In this episode, Tonka and Philipp talk to the social psychologist Aljoscha Dreisörner. He gives valuable tips on how to deal with stress (especially during the Corona pandemic) and talks about his own path to and with mindfulness. The difference between self-compassion and self-compassion is also addressed.
Aljoscha Dreisörner is now a successful social psychologist who lectures in the field of psychology at Goethe University and is currently working on his doctorate. However, before he got to where he is now, he studied business administration and wanted to earn a lot of money and become very successful. The topic of money has always preoccupied him for the reason that his parents divorced in his childhood and his mother always had to pay close attention to finances with him and three other children. Towards the end of his business studies, however, Alyosha realised that it could not be his goal to have his whole world revolve around himself and to strive only for success and money.
He now began to look into meditation, attended a student camp and finally negotiated a deal with himself: He would try meditating once a day for six months. If he didn't feel any change after these six months, he would stop; if he did, he would continue meditating. However, it turned out very quickly for him that the newly acquired awareness had a decisive influence on his life. He reports that he perceived himself as calmer, more conscious and also more thoughtful, which in turn had a positive effect on his social environment, his way of working and many other areas of life.
By chance, he then came across the topic of mindfulness for his doctorate. In the process, he investigated and still investigates the construct of self-compassion and thus also its individual components: self-kindness, connecting humanity and mindfulness in various studies.
Alyosha answers the question of where self-compassion and self-compassion differ by saying that self-compassion means identifying with bad experiences and taking on a victim role, while self-compassion is expressed through a gentle and understanding way of dealing with oneself. The construct of connecting humanity, which is part of self-compassion, also describes the knowledge of the person concerned that he or she is not the only person to whom something bad has happened.
Self-compassion is to be understood as a state and also as a quality and can be trained through writing exercises and many other positive psychological interventions.

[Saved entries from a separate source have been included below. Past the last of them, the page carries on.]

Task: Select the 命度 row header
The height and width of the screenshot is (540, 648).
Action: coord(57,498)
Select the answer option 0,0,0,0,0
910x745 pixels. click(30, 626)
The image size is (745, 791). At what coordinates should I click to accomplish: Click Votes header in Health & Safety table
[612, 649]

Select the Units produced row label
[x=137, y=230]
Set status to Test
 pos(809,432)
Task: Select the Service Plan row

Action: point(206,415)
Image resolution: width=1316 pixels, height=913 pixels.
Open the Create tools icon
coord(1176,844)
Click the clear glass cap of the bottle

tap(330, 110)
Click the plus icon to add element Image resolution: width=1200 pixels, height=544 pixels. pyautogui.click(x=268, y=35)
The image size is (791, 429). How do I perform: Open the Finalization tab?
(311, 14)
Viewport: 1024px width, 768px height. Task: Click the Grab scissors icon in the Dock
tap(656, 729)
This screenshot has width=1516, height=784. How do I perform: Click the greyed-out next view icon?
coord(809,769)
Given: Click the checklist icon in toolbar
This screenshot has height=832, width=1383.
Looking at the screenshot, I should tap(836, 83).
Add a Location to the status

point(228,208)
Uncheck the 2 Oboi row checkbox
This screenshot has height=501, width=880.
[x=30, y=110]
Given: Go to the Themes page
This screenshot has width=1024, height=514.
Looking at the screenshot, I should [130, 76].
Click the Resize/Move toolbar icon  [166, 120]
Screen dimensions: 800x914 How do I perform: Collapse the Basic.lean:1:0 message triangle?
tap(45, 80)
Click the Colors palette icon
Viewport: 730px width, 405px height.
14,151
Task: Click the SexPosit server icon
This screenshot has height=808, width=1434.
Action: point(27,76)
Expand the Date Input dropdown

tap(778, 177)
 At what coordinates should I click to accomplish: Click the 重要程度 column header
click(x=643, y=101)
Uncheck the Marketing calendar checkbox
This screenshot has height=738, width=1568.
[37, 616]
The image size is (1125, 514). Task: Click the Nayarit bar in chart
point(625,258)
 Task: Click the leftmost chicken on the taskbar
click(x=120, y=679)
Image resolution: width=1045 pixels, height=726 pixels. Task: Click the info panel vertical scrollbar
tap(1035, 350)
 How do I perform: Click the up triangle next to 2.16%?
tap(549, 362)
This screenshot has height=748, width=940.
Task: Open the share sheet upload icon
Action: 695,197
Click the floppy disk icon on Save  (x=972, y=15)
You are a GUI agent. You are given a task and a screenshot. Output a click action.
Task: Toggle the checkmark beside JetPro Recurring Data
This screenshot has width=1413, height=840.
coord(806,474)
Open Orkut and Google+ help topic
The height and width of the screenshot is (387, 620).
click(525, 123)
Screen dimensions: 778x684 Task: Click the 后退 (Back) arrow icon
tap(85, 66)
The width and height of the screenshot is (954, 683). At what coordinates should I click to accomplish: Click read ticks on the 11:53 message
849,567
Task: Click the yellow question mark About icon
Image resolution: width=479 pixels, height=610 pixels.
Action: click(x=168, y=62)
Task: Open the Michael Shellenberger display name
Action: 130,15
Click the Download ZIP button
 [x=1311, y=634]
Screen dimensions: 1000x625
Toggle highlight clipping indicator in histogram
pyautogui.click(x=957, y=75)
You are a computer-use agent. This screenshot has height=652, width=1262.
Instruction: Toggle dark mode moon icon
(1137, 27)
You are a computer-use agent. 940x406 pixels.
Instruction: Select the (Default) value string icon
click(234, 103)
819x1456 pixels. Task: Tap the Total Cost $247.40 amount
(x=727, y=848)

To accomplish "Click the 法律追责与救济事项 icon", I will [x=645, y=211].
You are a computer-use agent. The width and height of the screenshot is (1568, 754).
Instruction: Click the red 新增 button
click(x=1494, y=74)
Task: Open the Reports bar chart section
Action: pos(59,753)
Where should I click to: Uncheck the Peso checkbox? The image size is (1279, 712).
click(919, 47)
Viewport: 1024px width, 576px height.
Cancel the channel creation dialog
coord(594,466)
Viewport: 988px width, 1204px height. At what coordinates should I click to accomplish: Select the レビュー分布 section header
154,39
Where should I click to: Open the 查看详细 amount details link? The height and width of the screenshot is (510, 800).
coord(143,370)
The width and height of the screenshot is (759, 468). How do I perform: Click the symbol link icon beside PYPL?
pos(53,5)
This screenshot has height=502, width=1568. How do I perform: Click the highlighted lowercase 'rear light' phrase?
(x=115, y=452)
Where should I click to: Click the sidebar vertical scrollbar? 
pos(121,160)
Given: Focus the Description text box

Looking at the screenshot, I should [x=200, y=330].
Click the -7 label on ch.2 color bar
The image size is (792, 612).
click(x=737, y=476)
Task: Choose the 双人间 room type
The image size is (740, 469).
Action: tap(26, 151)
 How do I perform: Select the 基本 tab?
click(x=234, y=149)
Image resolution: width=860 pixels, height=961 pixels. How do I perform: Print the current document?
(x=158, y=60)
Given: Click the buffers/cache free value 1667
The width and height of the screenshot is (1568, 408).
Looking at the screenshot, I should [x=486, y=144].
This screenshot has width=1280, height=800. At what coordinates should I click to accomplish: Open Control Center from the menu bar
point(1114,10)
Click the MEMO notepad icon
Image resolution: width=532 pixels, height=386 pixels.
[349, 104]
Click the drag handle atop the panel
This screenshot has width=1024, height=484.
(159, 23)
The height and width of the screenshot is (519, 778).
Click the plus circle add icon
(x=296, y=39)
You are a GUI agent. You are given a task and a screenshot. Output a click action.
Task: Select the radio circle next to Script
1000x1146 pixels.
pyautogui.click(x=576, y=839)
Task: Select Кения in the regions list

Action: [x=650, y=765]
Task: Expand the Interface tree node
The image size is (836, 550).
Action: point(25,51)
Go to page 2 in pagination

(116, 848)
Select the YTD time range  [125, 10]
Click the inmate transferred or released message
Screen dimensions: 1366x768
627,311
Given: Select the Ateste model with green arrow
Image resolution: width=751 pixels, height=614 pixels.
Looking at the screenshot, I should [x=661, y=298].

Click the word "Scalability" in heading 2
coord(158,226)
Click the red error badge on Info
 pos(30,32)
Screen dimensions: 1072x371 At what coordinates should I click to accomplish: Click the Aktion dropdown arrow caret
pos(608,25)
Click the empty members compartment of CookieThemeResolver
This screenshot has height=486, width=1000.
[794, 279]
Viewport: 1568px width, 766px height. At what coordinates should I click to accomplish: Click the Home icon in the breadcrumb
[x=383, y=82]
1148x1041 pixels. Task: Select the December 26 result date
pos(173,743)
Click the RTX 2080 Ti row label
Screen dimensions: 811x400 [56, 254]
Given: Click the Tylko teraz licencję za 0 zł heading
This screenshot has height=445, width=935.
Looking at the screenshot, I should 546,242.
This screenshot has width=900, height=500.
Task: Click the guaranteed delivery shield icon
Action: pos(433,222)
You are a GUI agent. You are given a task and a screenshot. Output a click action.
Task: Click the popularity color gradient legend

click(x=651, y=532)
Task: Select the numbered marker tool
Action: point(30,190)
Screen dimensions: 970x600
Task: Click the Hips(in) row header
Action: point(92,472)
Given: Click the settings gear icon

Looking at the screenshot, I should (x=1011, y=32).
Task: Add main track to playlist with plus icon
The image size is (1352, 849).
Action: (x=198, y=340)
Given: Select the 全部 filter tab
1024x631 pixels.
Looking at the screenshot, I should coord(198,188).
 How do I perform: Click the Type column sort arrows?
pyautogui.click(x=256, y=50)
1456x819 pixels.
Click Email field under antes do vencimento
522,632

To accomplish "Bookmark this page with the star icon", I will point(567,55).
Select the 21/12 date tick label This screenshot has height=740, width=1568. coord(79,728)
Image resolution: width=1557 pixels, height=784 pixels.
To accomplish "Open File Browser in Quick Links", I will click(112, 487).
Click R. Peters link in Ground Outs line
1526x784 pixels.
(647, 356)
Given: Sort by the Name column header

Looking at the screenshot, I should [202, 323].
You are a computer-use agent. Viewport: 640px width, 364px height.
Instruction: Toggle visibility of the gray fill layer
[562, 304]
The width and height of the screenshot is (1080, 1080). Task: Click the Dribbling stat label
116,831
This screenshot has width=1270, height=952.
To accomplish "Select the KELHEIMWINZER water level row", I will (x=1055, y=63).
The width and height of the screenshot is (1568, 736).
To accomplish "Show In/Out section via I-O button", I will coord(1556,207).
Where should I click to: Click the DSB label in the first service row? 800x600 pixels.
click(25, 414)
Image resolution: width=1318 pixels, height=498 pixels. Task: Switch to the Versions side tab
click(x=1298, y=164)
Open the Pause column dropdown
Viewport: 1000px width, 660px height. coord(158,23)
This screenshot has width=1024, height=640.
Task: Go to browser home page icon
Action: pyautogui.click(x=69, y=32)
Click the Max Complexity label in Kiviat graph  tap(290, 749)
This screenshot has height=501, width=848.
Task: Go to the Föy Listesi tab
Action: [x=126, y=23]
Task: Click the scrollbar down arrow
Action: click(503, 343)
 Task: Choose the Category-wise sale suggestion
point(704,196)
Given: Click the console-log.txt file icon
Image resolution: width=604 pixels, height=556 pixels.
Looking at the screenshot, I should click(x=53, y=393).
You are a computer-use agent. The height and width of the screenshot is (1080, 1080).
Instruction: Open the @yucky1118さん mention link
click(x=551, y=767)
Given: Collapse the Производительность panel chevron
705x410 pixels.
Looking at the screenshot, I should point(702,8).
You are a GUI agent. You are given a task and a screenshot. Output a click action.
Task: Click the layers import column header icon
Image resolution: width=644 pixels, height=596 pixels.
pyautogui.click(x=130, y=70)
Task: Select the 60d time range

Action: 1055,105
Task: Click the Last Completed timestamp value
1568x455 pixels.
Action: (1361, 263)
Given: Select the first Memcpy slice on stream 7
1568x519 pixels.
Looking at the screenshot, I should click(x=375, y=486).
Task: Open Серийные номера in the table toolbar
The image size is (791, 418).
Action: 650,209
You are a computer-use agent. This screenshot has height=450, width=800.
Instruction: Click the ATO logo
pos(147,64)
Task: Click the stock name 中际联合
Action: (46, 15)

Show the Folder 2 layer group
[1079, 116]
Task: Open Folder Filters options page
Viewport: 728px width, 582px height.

That self-compassion is an important quality can also be seen in the fact that hugs from others and touches from oneself have the same positive effects on one's own well-being, according to Alyosha.
Against stress, especially in the context of the Corona pandemic, he recommends spending time with friends, meditating, going out and generally taking time for oneself. He himself was also helped by becoming and being aware that he himself was not responsible for the situation and the personal problems that arose for him as a result of the pandemic.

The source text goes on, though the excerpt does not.